Jessica Ratcliff (Cornell University and Yale-NUS College)
Since the late-seventeenth century, India House on Leadenhall Street in the City of London had been the center of the East India Company’s European world. Around the corner from the Royal Exchange and abutting Company warehouses and a large tannery market, India House contained the apartments and offices of Company directors and administrators. It was where shareholders met and tea and textiles were auctioned. It was also where a sprawling collection of books, papers, maps, charts, globes, specimens and other information from across Asia and the Middle East steadily accumulated. By 1800 a library and museum had formed within India House. The museum functioned both as the central archive for the Company and as a semi-public resource, with limited access granted to non-shareholders. During the first half of the nineteenth century, the East India Company’s library and museum would grow to contain one of the largest collections of information on Asia in Europe. What was the place of this virtual Asia within the worlds of the East India Company? In this paper, I explore how this question was answered by three generations of library-curators: Charles Wilkins (1749-1836), Thomas Horsfield (1773-1859) and John Forbes Watson (1827-1892). I argue that it was in their conceptions of different ‘publics’ that their visions were most distinctive. I also suggest that the shifting place of knowledge at India House was part of a broader process in which a new idea of ‘public science’ was taking shape.

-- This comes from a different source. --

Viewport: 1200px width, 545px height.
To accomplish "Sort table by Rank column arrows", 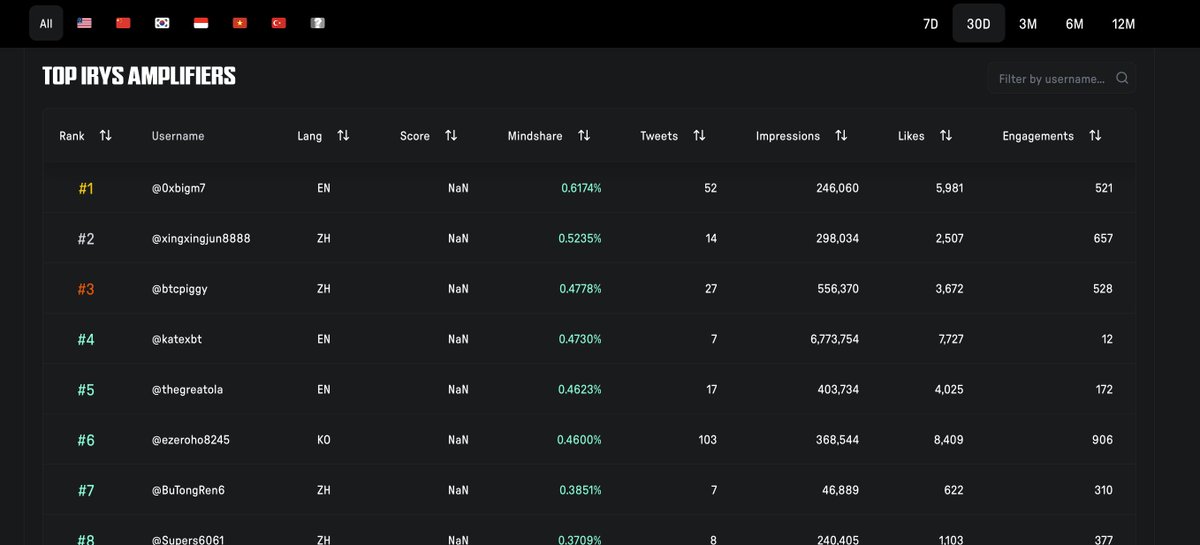I will pyautogui.click(x=105, y=136).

Joan Richards (Brown University)
In 1839, two babies were born on Gower St in London. The father of one was Augustus De Morgan, Professor of Mathematics at University College London. The father of the other was Charles Darwin, fresh from his circumnavigation of the globe. Both men were Cambridge educated and, at the time their sons were born, deeply engaged with the London scientific community. Yet they lived in two different worlds. When Darwin was at Cambridge, he went tramping through the fens in search of beetles and birds. In contrast, when he was an undergraduate De Morgan would go “foraging for relaxation” among the books of the Trinity College Library. After Cambridge, Darwin constructed his understanding of the world from the specimens he had collected on his voyage; De Morgan built his from the equally far-flung set of books he had collected for his personal library. Darwin surely spent as much time in his home library as De Morgan did in his, but his world was only weakly described in books. In De Morgan’s books, however, was to be found a vivid world of meaning. There was nothing arbitrary about either the books or the words contained in De Morgan's library and he spent decades examining, manipulating, and re-ordering them to fit the world-historical narrative of which they were individual representatives. Following De Morgan into his library will take us to a world of reason as richly diverse, fundamentally ordered and real as Darwin's.

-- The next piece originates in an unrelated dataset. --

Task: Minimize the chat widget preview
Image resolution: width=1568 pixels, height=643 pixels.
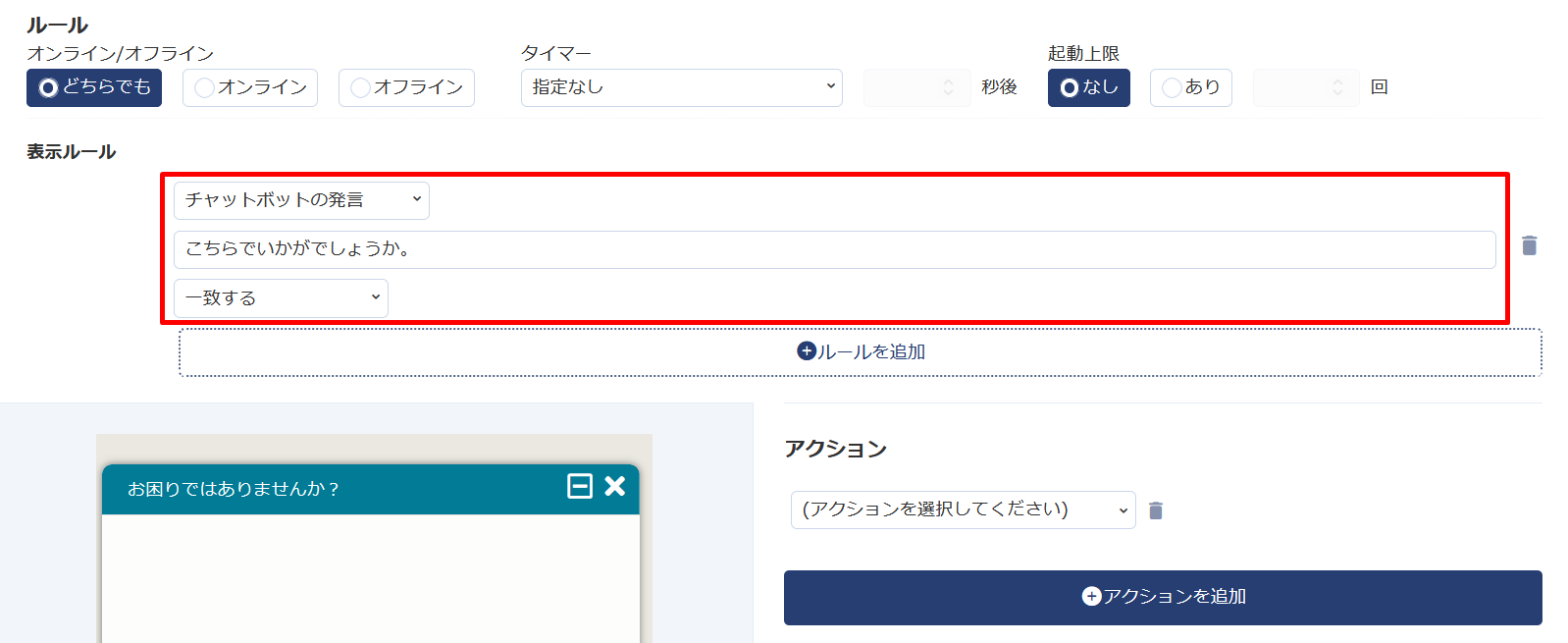Action: (x=580, y=486)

Dhruy Raina (Jawaharlal Nehru University)
The foundation of the Asiatic Society of Bengal marks a landmark in the institutionalization of modern science in South Asia and the networks associated with the Society as well as its journal, JASB were central to the South Asian region history of sciences. Associated with the foundation of the Society and its career were a group of scholar administrators whose writings were central to the inauguration of British Indology, as well as to the history of `Indian’ mathematics. Between 1780 and 1840 a group of Indologists that included Samuel Davis, Ruben Burrow, Henry Colebrooke, Edward Strachey and John Taylor set the turf for the history of `Indian’ mathematics. The Scottish mathematician John Playfair responded to this work and inadvertently set out a research agenda comprising a sequential search for families of manuscripts, including the search for the `origins of an Indian geometry’. This not only entailed a procedure for translating and interpreting texts, but of establishing trust with local scholarly communities and translators. This paper reviews texts from this period that subsequently played a role in shaping the `canon of Indian mathematics’. More importantly, it argues that the histories produced within the network of British Indologists were valorized through the associated networks of British mathematicians that included George Peacock, Augustus De Morgan and George Boole. Through these networks, the Indian mathematical tradition was constructed as an algebraic one and a set of texts that constituted its canon was established.
Kevin Lambert (California State University Fullerton)
In this paper, I will explore the importance of two provincial libraries for the development of Victorian mathematics. The first is a subscription library, Bromley House, which was established in 1816. The Nottingham subscription library is well known in the history mathematics because of George Green, a miller, who began to subscribe to the library in 1823 and who would eventually publish An Essay on the Application of Mathematical Analysis to the Theories of Electricity and Magnetism, a foundational work in mathematical physics. The second library is the Lincoln Mechanics Institute Library, founded in 1833, and which would provide resources for George Boole, the some of a shoemaker, to become a leading Victorian mathematician. Examination of the libraries, the books they contained, and the roles of influential members such as local baronet, Sir Edward Bromhead, who helped mentor the talents of both Green and Boole, will show the important role the material environment plays in the development of mathematicians. In particular I will use the example of Boole to show how some English mathematicians in this period practiced a kind of mathematics that depended upon the investigation of operations performed on what might be understood as virtual objects. These objects could be mathematical symbols, such as d/dx or forms of textual reasoning such as the syllogism. The virtual reality these objects might be said to occupy was contained in books available from libraries or circulated between members of the local learned community.